The tattoo means "God is always with you" in English. Initially, she was going to get the tattoo on the back of her neck, but when the needle got too close to her neck bone she thought the process would be too painful, so decided to get it on her arm.

What does 3 dots tattoo on wrist mean? ›

Three Dots Tattoo

Many have used this simplistic design to indicate a concept of continuance, an unfinished journey, or a slow change of idea or thought.
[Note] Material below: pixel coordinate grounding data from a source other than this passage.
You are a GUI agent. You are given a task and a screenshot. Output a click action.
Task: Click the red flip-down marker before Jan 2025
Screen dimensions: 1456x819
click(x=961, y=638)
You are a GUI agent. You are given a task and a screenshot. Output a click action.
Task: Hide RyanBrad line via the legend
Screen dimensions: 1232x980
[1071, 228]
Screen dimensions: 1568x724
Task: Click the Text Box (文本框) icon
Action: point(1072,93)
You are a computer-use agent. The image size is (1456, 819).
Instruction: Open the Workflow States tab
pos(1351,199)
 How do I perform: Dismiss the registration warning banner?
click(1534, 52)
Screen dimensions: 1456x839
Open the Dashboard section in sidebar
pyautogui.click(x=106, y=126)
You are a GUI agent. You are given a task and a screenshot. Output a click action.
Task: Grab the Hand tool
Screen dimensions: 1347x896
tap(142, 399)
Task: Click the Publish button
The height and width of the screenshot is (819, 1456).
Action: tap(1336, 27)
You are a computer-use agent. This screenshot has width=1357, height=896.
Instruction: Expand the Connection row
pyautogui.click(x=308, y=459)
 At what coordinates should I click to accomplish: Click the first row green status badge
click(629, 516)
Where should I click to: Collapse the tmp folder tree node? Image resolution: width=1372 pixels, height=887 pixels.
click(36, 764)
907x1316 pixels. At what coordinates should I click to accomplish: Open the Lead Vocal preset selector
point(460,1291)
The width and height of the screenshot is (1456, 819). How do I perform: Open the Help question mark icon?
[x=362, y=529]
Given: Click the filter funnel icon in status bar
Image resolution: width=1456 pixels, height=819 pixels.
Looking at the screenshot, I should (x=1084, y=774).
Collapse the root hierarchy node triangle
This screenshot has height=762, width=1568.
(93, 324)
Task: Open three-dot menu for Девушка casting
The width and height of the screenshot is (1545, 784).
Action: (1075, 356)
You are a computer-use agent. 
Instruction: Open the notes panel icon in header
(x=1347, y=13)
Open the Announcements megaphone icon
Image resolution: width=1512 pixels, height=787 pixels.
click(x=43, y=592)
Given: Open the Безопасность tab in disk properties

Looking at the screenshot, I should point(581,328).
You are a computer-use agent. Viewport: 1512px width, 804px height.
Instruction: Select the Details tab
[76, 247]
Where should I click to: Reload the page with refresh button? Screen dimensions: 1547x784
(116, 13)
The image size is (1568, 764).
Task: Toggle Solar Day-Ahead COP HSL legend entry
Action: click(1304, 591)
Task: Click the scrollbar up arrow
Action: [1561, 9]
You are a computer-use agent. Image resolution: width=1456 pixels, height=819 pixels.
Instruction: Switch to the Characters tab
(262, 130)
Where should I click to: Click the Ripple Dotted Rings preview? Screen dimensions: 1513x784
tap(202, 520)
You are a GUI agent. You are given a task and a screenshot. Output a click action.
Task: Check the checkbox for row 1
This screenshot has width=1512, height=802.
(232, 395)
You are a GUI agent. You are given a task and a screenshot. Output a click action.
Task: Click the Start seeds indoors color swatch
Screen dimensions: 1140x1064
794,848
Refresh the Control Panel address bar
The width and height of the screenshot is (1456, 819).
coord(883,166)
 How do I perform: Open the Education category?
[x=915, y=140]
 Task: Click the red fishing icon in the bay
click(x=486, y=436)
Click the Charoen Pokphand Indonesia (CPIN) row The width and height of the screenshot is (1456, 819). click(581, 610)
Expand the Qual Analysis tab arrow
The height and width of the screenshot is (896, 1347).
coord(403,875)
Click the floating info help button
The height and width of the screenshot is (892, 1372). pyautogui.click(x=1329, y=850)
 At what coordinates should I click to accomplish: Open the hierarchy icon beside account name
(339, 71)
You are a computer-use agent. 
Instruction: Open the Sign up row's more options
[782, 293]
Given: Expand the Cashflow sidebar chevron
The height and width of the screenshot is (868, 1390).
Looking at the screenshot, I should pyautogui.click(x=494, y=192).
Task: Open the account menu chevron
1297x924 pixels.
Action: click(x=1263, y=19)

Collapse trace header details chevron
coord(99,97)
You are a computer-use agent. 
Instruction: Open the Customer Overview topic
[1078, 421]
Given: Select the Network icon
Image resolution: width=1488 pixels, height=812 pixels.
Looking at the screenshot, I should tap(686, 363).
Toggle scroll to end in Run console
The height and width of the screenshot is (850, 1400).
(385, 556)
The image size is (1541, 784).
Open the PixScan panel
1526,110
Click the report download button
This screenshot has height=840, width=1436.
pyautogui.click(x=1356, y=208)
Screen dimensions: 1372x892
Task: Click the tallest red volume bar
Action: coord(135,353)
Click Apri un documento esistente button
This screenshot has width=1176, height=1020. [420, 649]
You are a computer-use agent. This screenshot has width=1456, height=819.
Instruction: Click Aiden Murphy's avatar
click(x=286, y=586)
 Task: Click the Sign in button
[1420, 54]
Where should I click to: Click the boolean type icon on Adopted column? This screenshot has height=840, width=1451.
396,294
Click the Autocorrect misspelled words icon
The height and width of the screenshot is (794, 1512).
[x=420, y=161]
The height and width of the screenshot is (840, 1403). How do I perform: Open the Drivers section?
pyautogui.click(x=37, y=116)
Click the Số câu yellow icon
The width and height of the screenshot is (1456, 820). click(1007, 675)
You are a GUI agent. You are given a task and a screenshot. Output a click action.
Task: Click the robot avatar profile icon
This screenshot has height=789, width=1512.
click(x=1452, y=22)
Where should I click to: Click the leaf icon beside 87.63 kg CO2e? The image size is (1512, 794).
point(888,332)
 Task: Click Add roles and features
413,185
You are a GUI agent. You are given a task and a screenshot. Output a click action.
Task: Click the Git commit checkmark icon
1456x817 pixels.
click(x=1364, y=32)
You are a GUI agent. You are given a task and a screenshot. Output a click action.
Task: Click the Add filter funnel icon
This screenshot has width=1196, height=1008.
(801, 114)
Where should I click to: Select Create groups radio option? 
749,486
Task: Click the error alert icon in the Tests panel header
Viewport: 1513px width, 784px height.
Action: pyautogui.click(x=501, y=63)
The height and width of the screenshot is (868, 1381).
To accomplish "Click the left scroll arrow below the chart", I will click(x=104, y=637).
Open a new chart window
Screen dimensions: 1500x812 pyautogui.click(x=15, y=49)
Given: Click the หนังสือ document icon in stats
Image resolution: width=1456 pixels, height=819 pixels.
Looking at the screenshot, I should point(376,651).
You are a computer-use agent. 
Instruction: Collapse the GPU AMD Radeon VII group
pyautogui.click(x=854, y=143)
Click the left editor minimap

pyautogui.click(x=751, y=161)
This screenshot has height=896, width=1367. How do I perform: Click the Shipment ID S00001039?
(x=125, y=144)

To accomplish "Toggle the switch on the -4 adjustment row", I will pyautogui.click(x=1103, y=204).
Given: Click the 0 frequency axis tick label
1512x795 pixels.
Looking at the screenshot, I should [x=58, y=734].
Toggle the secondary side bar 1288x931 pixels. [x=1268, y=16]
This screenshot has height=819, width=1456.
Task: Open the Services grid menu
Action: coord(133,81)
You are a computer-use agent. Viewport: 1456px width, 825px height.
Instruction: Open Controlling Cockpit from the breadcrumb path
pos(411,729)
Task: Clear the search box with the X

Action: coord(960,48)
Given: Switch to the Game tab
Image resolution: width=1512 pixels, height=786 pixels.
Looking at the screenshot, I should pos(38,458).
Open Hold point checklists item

Others use three dot symbolism within their tattoo to convey a deeper spiritual meaning, as three is considered a sacred number in many religions and belief systems.

What does a 3 arrow on finger tattoo mean? ›

The Lucky Few tattoo features a simple, minimalist design of three arrows that Mica says represent “the three 21st chromosomes and how we rise up and move forward.” It began as a simple bonding moment for a few new friends, but quickly went viral when pictures of their matching tattoos were shared on social media.

What does snake wrist wrap tattoo mean? ›

In Greek mythology, the Greek god Asclepius is tied with the snake. The rod of Asclepius is a staff wrapped with a snake and is a symbol of health and medicine. This is used by healthcare organizations all over the world.

What does 1111 mean tattoo? ›

The piece was devoid of any color or additional designs, making it the epitome of minimalist tattoos. The meaning behind angel numbers varies, but 1111 is generally believed to be associated with entering a new cycle — think of it as confirmation that you're on the right path.

What does 1111 tattoo? ›

For many, the number 11 11 is associated with the presence of spiritual beings. When you glimpse this number by chance, it can be an indication that your guardian angel or other spirit presence is nearby. In numerology, the number 11:11 is connected to chance or coincidence.

What tattoo represents bipolar? ›

Just like the semicolon, other forms of punctuation are used to portray mental health challenges; this arrangement of two colons and an open parenthesis represents bipolar disorder. The symbol makes a kind of double emoticon.

What does Miley Cyrus tattoo say? ›

"Om," "Love Never Dies," "Wükong" and a cat on her left arm. In addition to the other tats on her left arm, Miley also has the "Om" symbol, a sacred Hindu reference, tatted on her wrist.

What does Rihanna tattoo say? ›

Rihanna has "never a failure, always a lesson" tattooed just below her collarbone, though as Bang Bang told Stylecaster, it's inked backward so she can read it to herself in the mirror. The tattoo artist credits this specific inking with helping him realize the influence his and Rihanna's creations have had.

What do Hailey Bieber tattoos say? ›

Hailey Bieber's hip tattoo

Hailey has her birth year, 1996, etched on her right hip, and 'gente' on her other hip which in Spanish and Portuguese means 'people'.